*TASK:*
Copy out the listing below word for word, keeping every line in its original order.

*EXTRACTED ENTRIES:*
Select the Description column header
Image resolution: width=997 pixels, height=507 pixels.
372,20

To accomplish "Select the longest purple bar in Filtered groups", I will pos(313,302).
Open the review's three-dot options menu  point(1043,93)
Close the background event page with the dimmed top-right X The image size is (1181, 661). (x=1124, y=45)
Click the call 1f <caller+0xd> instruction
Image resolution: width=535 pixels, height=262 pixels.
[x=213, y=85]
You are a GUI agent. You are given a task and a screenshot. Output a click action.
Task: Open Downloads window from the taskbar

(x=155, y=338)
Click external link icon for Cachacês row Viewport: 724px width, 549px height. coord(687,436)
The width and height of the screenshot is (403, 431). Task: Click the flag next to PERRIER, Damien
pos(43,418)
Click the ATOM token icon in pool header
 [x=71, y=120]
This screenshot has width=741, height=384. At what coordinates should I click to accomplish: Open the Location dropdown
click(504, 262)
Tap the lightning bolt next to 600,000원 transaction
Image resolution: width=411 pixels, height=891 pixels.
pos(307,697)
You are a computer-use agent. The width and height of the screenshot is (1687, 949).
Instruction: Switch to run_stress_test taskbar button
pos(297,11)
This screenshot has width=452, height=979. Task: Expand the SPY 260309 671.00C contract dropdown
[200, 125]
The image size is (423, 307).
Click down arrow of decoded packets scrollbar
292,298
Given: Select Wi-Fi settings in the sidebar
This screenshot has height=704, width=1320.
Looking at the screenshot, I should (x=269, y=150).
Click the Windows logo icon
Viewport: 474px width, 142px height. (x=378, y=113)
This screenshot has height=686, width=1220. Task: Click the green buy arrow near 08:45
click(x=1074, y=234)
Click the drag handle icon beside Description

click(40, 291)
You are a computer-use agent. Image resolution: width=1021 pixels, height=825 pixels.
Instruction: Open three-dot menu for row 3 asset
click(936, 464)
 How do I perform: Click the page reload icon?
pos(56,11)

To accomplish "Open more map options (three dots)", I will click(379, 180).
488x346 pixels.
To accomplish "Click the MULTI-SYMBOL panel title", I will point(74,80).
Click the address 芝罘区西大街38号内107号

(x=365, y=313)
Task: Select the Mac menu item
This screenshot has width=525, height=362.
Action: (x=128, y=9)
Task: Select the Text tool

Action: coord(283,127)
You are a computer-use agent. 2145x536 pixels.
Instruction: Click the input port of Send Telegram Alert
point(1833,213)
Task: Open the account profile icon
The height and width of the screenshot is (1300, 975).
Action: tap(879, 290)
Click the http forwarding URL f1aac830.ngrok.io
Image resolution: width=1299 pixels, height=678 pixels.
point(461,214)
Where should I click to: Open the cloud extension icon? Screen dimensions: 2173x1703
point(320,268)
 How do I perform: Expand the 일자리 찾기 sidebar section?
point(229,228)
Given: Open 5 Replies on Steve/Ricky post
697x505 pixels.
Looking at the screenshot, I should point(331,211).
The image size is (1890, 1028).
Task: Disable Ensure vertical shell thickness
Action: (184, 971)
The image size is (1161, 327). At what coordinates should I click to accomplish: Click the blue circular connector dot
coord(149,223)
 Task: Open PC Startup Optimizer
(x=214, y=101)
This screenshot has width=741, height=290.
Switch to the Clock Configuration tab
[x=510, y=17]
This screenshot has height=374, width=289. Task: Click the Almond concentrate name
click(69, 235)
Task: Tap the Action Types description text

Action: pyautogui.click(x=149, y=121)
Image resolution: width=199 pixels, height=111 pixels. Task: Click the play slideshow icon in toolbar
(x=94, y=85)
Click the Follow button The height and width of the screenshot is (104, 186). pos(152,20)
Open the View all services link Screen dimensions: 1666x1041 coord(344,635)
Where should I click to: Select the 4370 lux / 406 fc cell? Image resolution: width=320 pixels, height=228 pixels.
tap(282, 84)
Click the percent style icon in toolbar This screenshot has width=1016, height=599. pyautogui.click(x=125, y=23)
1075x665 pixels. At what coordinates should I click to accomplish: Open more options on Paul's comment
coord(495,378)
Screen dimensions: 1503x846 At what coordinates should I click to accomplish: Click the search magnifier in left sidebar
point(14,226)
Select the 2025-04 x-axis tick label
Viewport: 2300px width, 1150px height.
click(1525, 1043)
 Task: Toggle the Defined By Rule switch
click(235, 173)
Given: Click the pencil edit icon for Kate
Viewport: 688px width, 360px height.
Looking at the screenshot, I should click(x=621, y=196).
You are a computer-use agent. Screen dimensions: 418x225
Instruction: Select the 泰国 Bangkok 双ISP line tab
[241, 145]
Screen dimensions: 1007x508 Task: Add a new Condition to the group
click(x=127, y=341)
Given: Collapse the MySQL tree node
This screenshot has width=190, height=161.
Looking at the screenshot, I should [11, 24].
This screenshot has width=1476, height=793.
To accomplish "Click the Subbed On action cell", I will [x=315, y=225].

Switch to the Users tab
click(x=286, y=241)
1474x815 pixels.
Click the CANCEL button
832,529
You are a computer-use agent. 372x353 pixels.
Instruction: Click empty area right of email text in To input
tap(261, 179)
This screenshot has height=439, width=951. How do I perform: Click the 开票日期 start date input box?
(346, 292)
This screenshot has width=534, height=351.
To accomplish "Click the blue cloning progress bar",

*SOLUTION TO THIS PROBLEM:*
Select the Description column header
Image resolution: width=997 pixels, height=507 pixels.
372,20

To accomplish "Select the longest purple bar in Filtered groups", I will pos(313,302).
Open the review's three-dot options menu  point(1043,93)
Close the background event page with the dimmed top-right X The image size is (1181, 661). (x=1124, y=45)
Click the call 1f <caller+0xd> instruction
Image resolution: width=535 pixels, height=262 pixels.
[x=213, y=85]
You are a GUI agent. You are given a task and a screenshot. Output a click action.
Task: Open Downloads window from the taskbar

(x=155, y=338)
Click external link icon for Cachacês row Viewport: 724px width, 549px height. coord(687,436)
The width and height of the screenshot is (403, 431). Task: Click the flag next to PERRIER, Damien
pos(43,418)
Click the ATOM token icon in pool header
 [x=71, y=120]
This screenshot has width=741, height=384. At what coordinates should I click to accomplish: Open the Location dropdown
click(504, 262)
Tap the lightning bolt next to 600,000원 transaction
Image resolution: width=411 pixels, height=891 pixels.
pos(307,697)
You are a computer-use agent. The width and height of the screenshot is (1687, 949).
Instruction: Switch to run_stress_test taskbar button
pos(297,11)
This screenshot has width=452, height=979. Task: Expand the SPY 260309 671.00C contract dropdown
[200, 125]
The image size is (423, 307).
Click down arrow of decoded packets scrollbar
292,298
Given: Select Wi-Fi settings in the sidebar
This screenshot has height=704, width=1320.
Looking at the screenshot, I should (x=269, y=150).
Click the Windows logo icon
Viewport: 474px width, 142px height. (x=378, y=113)
This screenshot has height=686, width=1220. Task: Click the green buy arrow near 08:45
click(x=1074, y=234)
Click the drag handle icon beside Description

click(40, 291)
You are a computer-use agent. Image resolution: width=1021 pixels, height=825 pixels.
Instruction: Open three-dot menu for row 3 asset
click(936, 464)
 How do I perform: Click the page reload icon?
pos(56,11)

To accomplish "Open more map options (three dots)", I will click(379, 180).
488x346 pixels.
To accomplish "Click the MULTI-SYMBOL panel title", I will point(74,80).
Click the address 芝罘区西大街38号内107号

(x=365, y=313)
Task: Select the Mac menu item
This screenshot has width=525, height=362.
Action: (x=128, y=9)
Task: Select the Text tool

Action: coord(283,127)
You are a computer-use agent. 2145x536 pixels.
Instruction: Click the input port of Send Telegram Alert
point(1833,213)
Task: Open the account profile icon
The height and width of the screenshot is (1300, 975).
Action: tap(879, 290)
Click the http forwarding URL f1aac830.ngrok.io
Image resolution: width=1299 pixels, height=678 pixels.
point(461,214)
Where should I click to: Open the cloud extension icon? Screen dimensions: 2173x1703
point(320,268)
 How do I perform: Expand the 일자리 찾기 sidebar section?
point(229,228)
Given: Open 5 Replies on Steve/Ricky post
697x505 pixels.
Looking at the screenshot, I should point(331,211).
The image size is (1890, 1028).
Task: Disable Ensure vertical shell thickness
Action: (184, 971)
The image size is (1161, 327). At what coordinates should I click to accomplish: Click the blue circular connector dot
coord(149,223)
 Task: Open PC Startup Optimizer
(x=214, y=101)
This screenshot has width=741, height=290.
Switch to the Clock Configuration tab
[x=510, y=17]
This screenshot has height=374, width=289. Task: Click the Almond concentrate name
click(69, 235)
Task: Tap the Action Types description text

Action: pyautogui.click(x=149, y=121)
Image resolution: width=199 pixels, height=111 pixels. Task: Click the play slideshow icon in toolbar
(x=94, y=85)
Click the Follow button The height and width of the screenshot is (104, 186). pos(152,20)
Open the View all services link Screen dimensions: 1666x1041 coord(344,635)
Where should I click to: Select the 4370 lux / 406 fc cell? Image resolution: width=320 pixels, height=228 pixels.
tap(282, 84)
Click the percent style icon in toolbar This screenshot has width=1016, height=599. pyautogui.click(x=125, y=23)
1075x665 pixels. At what coordinates should I click to accomplish: Open more options on Paul's comment
coord(495,378)
Screen dimensions: 1503x846 At what coordinates should I click to accomplish: Click the search magnifier in left sidebar
point(14,226)
Select the 2025-04 x-axis tick label
Viewport: 2300px width, 1150px height.
click(1525, 1043)
 Task: Toggle the Defined By Rule switch
click(235, 173)
Given: Click the pencil edit icon for Kate
Viewport: 688px width, 360px height.
Looking at the screenshot, I should click(x=621, y=196).
You are a computer-use agent. Screen dimensions: 418x225
Instruction: Select the 泰国 Bangkok 双ISP line tab
[241, 145]
Screen dimensions: 1007x508 Task: Add a new Condition to the group
click(x=127, y=341)
Given: Collapse the MySQL tree node
This screenshot has width=190, height=161.
Looking at the screenshot, I should [11, 24].
This screenshot has width=1476, height=793.
To accomplish "Click the Subbed On action cell", I will [x=315, y=225].

Switch to the Users tab
click(x=286, y=241)
1474x815 pixels.
Click the CANCEL button
832,529
You are a computer-use agent. 372x353 pixels.
Instruction: Click empty area right of email text in To input
tap(261, 179)
This screenshot has height=439, width=951. How do I perform: Click the 开票日期 start date input box?
(346, 292)
This screenshot has width=534, height=351.
To accomplish "Click the blue cloning progress bar",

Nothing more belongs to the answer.